Bundesrat macht den Weg frei für die leichtere Anerkennung von Gesundheitsschäden

Das Gebäude des Bundesrats. (© Bundesrat)
In seiner heutigen Sitzung hat der Bundesrat den drei Rechtsverordnungen zugestimmt, durch welche die in den Rehabilitierungsgesetzen neu eingeführte kriterienbasierte Vermutungsregelung konkretisiert wird. Die Anerkennung von Gesundheitsschäden ist nun für viele Opfer von politischer Verfolgung in der DDR wesentlich einfacher möglich.

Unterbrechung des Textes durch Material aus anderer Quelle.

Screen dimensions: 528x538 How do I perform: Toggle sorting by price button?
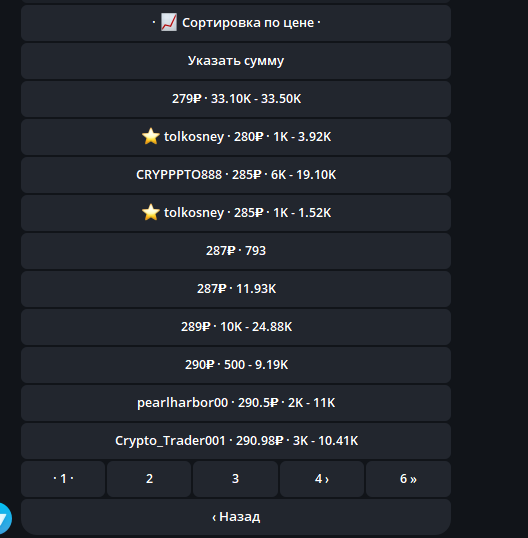[236, 23]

Mit seiner Zustimmung hat der Bundesrat – nachdem er bereits Anfang des vergangenen Jahres dem Gesetzespaket zur besseren Unterstützung der SED-Opfer zugestimmt hatte – erneut ein deutliches Zeichen in Richtung der Menschen gesetzt, die in der DDR für ihren Kampf um Freiheit und Demokratie großes Leid erfahren mussten und heute in ganz Deutschland leben. Hierfür ist die SED-Opferbeauftragte den Ländern ausgesprochen dankbar. Diese Entscheidung des Bundesrates zeigt zugleich, dass die Unterstützung der Opfer ein gesamtdeutsches Anliegen ist.